5.4.4 National Farmers Union Scotland, Orkney- Meeting in Kirkwall (four attendees)

The farmers felt that an MSU could provide a useful service for Orkney and could be organised to tie in reasonably effectively with the local Mart. A number of points were made, including:

  • A service to meet private kill demand for Orkney could be around 15 cattle per week (plus a number of sheep).
  • There are 5 butchers, 2 with good-sized storage facilities.
  • There are 3 prime sales per month, and this could perhaps be organised fortnightly, these being the best point in time for the MSU to be on-site at the mart, perhaps staying for 2 – 3 days.
  • The auction mart was discussed as the most viable docking station location. This would need chill facilities, and there was likely to be interest in discussing this.
  • It was mentioned that the local butchers were asked to participate in new abattoir infrastructure, but there was little interest.
  • Rare breed sheep is being sent from North Ronaldsay to Shetland at the moment for private kill.

5.5 Auction Marts

5.5.1 Overview

Three auction marts were contacted:

  • United Auctions (UA)
  • Aberdeen and Northern Marts (ANM)
  • Orkney Auction Mart

It is understood that ANM’s mart in Wick, Caithness, has auction sales on a Monday from August to November, with another three sales in the springtime (April).
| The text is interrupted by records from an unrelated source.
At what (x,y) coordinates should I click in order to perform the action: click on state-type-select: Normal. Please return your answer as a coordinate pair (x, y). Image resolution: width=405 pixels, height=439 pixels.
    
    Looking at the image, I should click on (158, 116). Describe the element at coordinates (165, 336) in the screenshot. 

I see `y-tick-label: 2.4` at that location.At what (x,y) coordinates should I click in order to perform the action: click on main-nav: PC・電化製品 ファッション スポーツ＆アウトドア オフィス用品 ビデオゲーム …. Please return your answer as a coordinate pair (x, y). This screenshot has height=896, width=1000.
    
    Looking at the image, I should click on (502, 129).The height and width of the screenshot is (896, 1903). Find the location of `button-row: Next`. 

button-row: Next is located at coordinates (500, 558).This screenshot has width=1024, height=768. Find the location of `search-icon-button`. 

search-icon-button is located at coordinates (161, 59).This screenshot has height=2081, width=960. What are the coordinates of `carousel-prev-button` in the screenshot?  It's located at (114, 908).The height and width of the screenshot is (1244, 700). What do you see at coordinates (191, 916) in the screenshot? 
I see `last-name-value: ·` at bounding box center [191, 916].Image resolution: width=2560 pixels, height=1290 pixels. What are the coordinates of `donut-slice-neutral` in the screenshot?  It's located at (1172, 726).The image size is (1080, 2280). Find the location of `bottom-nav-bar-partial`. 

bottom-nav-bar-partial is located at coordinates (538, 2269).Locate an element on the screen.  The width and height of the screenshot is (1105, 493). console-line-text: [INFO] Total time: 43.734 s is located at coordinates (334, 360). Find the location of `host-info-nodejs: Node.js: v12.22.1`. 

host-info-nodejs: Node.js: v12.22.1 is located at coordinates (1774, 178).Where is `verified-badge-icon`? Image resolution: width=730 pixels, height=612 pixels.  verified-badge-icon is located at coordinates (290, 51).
In addition to this there are weekly collections of animals throughout the year, for transport to the ANM Thainstone facility (near Aberdeen) for sale. This may be potentially significant in terms of an MSU operating model – there may be an opportunity to locate at sites where animals are gathered and sold. However, no responses from the above marts were provided with regards to questions asked about this.

5.5.2 Orkney Auction Mart

  • The Mart is extremely supportive of the MSU idea for Orkney, operating with the mart as a docking station with chill facilties – “definitely a very good idea.”
  • The butchers do not want to provide/manage abattoir infrastructure themdselves, so it needs someone to run with this.
  • The Orkney abattoir, just before closing, was being charged £56,000 per annum for the disposal of waste to Dundas in Dumfries and Galloway. Need to think about costs such as this. Having a local facility to take such waste would be a great development.
  • Although only operating part-time, for rates, the former abattoir was being charged the full rate of £60,000 per annum. This, plus the waste cost were major impacts on its viability.
  • 14,000 store catttle being sold from Orkney per annum.
  • There are around 12 to 15 farmers who finish on the island, and the local kill requirement may be circa 750 cattle per annum and the same for lambs[24]. At the moment there are significnt costs in getting meat from Dingwall back to Orkney for it to be sold under the Orkney brand (£200 per head, for the carcase to return).
  • Farmers are happy with the Dingwall service, but the Orkney Meat brand is important to those mentioned above.
  • Chill space is considered to be a challenge for most of the Orkney butchers and therefore having this at the mart, along with its lairage facilities would be considered a signficant benefit.

5.6 Ad Hoc Farmer Engagement

A number of farmers wanted to follow up on news and information read/received about the mobile abattoir feasibility study, and a summary of their thoughts and views is provided in Appendix 2. In general, the farmers were supportive of a MSU service.